# Benutzerrechte unter Windows XP Home SP2



## pillefusss (15. November 2005)

Hallo alle zusammen!

Folgende Frage:

Gibt es Software, die Benutzerkonten unter Windows XP einschränken kann, sodass beispielsweise nur 1 Programm und ein Ordner auf der HD geöffnet werden kann?

Irgendetwas muss es doch geben, ich meine damals in der Schule (WIN95) hatten wir auch sowas...

Vielen Dank für Tipps,

Florian


----------



## turboprinz (15. November 2005)

HiHo,
willst du das lokal machen, oder im Netzwerk?
Für's Netzwerk ist es mit den Home Editions von Windows nur sehr sehr eingeschränkt möglich (fast garnicht!)
Wenn du es lokal machen möchtest, brauchst du nen zweiten Account und dem gibst du dann nur die Rechte, an der entsprechenden Datei/Ordner die er bekommen soll...(über rechtsklick--> "Eigenschaften\ Sicherheit")

Gruß der TURBOprinz


----------



## pillefusss (15. November 2005)

Hey "TurboPrinz"   

Ich möchte das ganze nur lokal auf meinem Rechner anwenden.

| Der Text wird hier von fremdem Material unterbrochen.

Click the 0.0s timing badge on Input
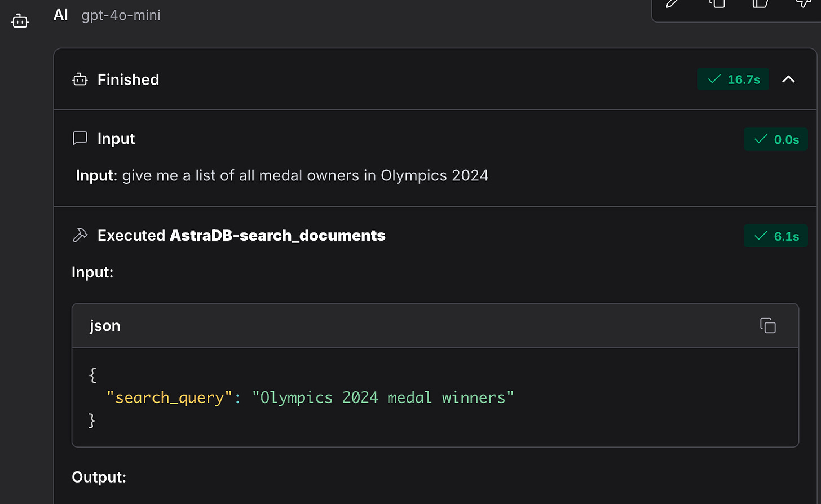click(776, 139)
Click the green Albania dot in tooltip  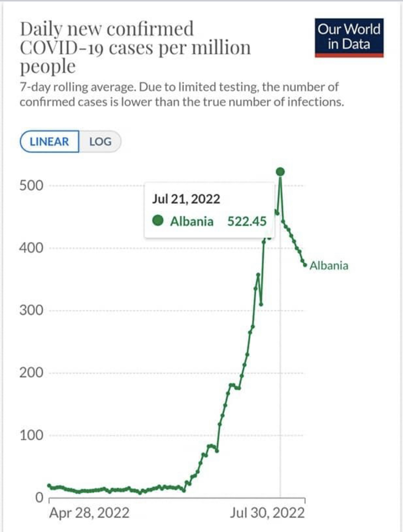click(158, 221)
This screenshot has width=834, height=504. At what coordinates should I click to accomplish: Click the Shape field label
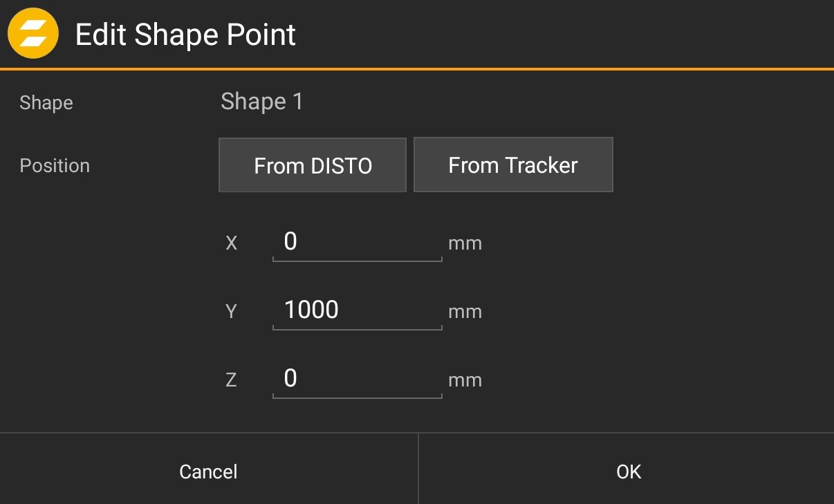(x=46, y=103)
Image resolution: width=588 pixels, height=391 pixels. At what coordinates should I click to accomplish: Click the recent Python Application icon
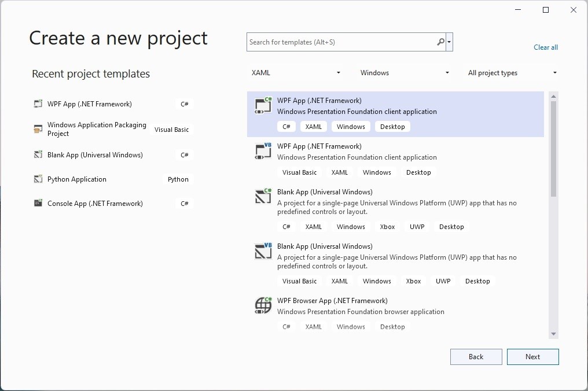[38, 179]
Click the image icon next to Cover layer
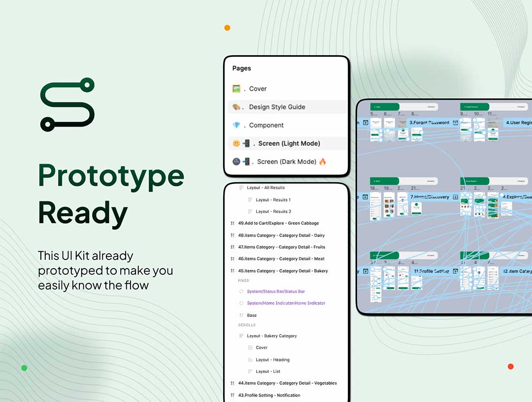Viewport: 532px width, 402px height. pos(250,348)
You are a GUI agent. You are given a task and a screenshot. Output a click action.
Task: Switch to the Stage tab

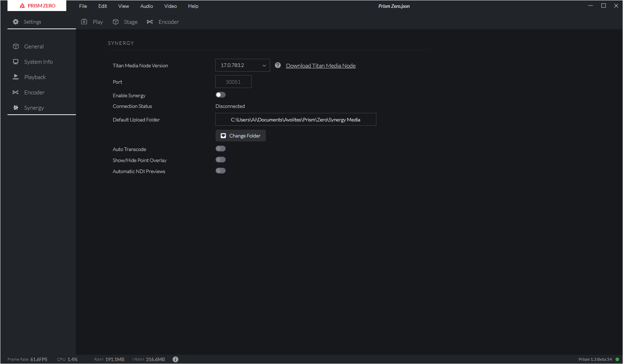[x=125, y=22]
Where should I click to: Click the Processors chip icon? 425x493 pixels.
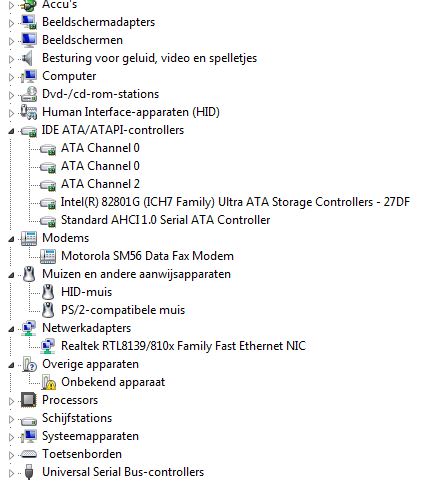tap(29, 400)
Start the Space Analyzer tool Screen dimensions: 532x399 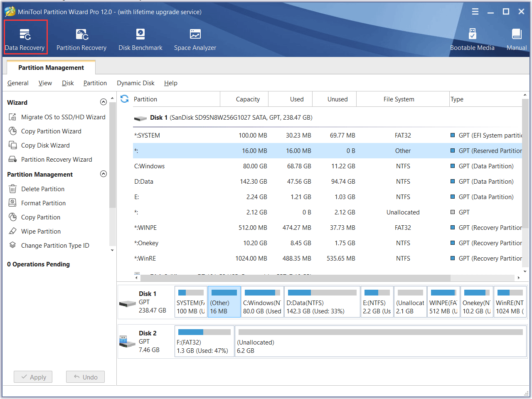pos(195,40)
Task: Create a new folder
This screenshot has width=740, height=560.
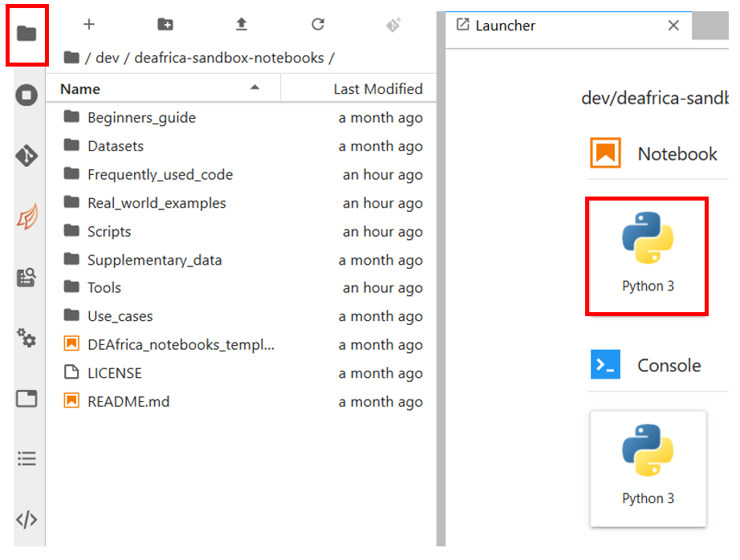Action: click(x=165, y=25)
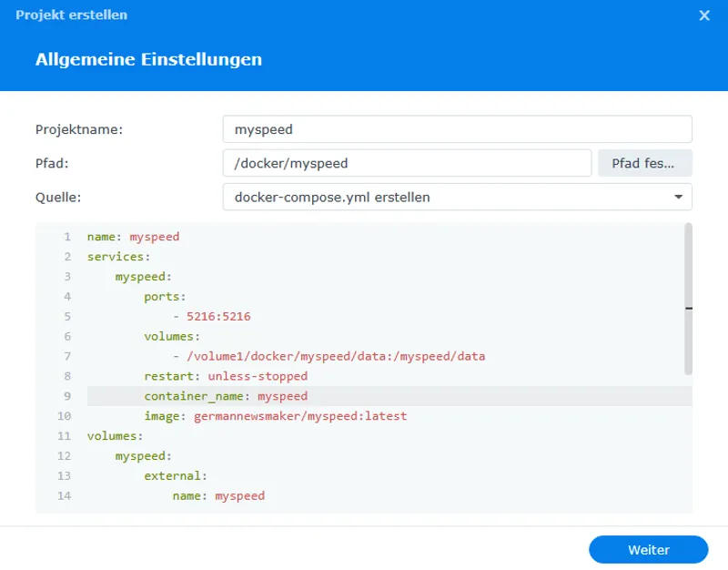Click the Weiter button
This screenshot has width=728, height=570.
(649, 549)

Dein Vorschlag ist so weit ich das einschätzen kann leider nur auf Benutzerordner anwendbar (-->Dokumente und Einstellungen-->User).
Ich möchte allerdings ALLES  sperren, außer einem Ordner und ein oder zwei Programme...

Um das Ganze zu verdeutlichen hier mal der genaue "Plan":

Ich möchte auf dem Rechner einen Benutzer "Musik" einrichten, der nur Zugriff auf eine Partition der Festplatte hat (Die mit der Musik halt) und lediglich einen MediaPlayer und evtl. noch ein paar andere Programme verwenden kann.

Ich hab keine Ahnung, ob sowas realisierbar ist, aber vielleicht hatte jemand schon mal eine ähnliche Idee und hat ein entsprechendes Programm geschrieben oder so...


----------



## NatureBoy (15. November 2005)

Soviel ich weiss ist dies mit Windows XP *Home Edition* nur sehr sehr schwer machbar.

Bei Windows XP * Professionel Edition * wäre dies ohne Probleme mit ein paar Klicks möglich ;-)


----------



## Alexander12 (15. November 2005)

Hi.

Must mal unter Google oder Altavista suchen:

http://www.google.de/search?hl=de&q=windows+xp+benutzerrechte+sperren&meta=lr=lang_de 

Sind ganz interessante Ergebnisse dabei.


MfG Alexander12


----------



## pillefusss (16. November 2005)

Gegoogelt hatte ich schonmal, allerdings hab ich bei deinen Suchbegriffen etwas mehr gefunden.

Hier mal für alle, die es interessiert:

Startet man den Rechner im abgesicherten Modus, kann man wunderbar einfach entsprechende Rechte für alle Dateien und Ordner vergeben.

Nun denn, mir ist geholfen und ich markiere den Thread mal als erledigt.

Vielen Dank an alle...


----------